Very soon after that, I saw
Nancy Crow’s quilts for the first time. In 1991, I took my first class with her at
Arrowmont School of the Arts in Gatlinburg, Tennessee. I’ve studied with her three times including
her first improvisational piecing class. She and her work have had a profound
influence on me.
Thanks in large part to Nancy’s thoughtful criticism, I discovered early that producing art for me was a conflict between images that represented strong emotions but were just too literal and just making designs that had no emotional content. Another area of conflict in my work in general was that I had two distinct types of work—utility or craft items and art quilts. One of my goals with my last one-woman show at the
Crawfordsville District Public Library was to try and marry these two distinct types of work into one.
I have always been an avid reader and as a teacher-librarian, it’s not surprising that books have helped me in my journey as an artist. Julia Cameron’s
The Artist’s Way and Michael Gelb’s
How to Think Like Leonardo da Vinci have been very important to me. Cameron’s book helped me discover my creative process. For example, I learned that I have a very productive period followed by fallow time. Cameron teaches the reader ways to refuel creatively and techniques for working through problems and artistic blocks. Gelb’s book helped me to see that one can be creative in every area of one’s life—cooking, homemaking, personal relationships, and so on.

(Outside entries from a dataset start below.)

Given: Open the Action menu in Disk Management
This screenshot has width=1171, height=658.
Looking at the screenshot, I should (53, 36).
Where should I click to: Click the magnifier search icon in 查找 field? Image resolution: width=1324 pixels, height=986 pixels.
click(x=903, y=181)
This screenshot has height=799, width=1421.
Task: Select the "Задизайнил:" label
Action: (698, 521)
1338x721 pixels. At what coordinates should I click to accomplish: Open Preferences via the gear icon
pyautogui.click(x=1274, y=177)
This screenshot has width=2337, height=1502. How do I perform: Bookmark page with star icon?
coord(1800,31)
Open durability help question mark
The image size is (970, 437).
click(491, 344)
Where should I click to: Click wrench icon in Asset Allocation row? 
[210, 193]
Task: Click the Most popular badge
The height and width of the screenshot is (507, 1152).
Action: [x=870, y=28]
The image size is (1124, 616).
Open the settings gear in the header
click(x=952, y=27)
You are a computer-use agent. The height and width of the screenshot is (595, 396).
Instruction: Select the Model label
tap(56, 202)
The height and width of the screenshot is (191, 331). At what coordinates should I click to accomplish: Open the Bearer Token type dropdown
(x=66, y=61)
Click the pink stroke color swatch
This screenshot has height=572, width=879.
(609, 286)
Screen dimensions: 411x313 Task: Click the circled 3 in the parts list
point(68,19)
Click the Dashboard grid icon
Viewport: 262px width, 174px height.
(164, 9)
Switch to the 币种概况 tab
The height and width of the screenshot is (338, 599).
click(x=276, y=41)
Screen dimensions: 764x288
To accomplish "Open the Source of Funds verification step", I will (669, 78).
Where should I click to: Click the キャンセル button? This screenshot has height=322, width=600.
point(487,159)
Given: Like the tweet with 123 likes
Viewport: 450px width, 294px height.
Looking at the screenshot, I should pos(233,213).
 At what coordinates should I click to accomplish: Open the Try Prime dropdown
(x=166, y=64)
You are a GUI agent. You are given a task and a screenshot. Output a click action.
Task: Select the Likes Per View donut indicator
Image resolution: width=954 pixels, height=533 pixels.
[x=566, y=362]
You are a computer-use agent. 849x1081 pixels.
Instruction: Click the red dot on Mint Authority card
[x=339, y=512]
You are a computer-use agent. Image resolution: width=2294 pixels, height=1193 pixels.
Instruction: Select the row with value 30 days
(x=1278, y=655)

Finding your voice and images as an artist takes time. The robes of his Holiness, the Dalai Lama inspired this quilt. My son’s photographs of Tibetan prayer flags encouraged me to make my own set.
To feed my creativity I try to spend time with time with myself and by myself. (Julia Cameron calls this an artist date.) I love going to museums and galleries. I look at art books. I try to take a walk every day and look at nature. It is fascinating to watch the plants and trees changing with the seasons. These are great ways to refuel creatively and to train your eye. I try to be reflective and examine and analyze the things that attracted me. I constantly investigate my creative process.
Having a studio space is absolutely necessary to me. I need to be able to focus on my work. The computer is in another room. My work table doesn’t double as a dining space. While I only have about a quarter of the space I had in Indiana, the move forced me to go through everything in my studio and weed out the dross.
I try to be open—to let everything speak to me. Inspiration can come from anywhere. I’ve kept a
commonplace book for nearly 40 years in which I write down things I’ve read that I want to remember. Once in a while I will leaf through it and find a quote that really jumps out to me.
Andrea Dworkin’s quote inspired me to make “For Peanuts and Schroeder.” “I have no patience with the untorn, anyone who hasn't weathered rough weather, fallen apart, been ripped to pieces, put herself back together, big stitches, jagged cuts, nothing nice. Then something shines out.”
Thank you for inviting me to talk to you and show my work. In summary, I’ll leave you with another quote from Jackson Pollack:
“Art is coming face to face with yourself.”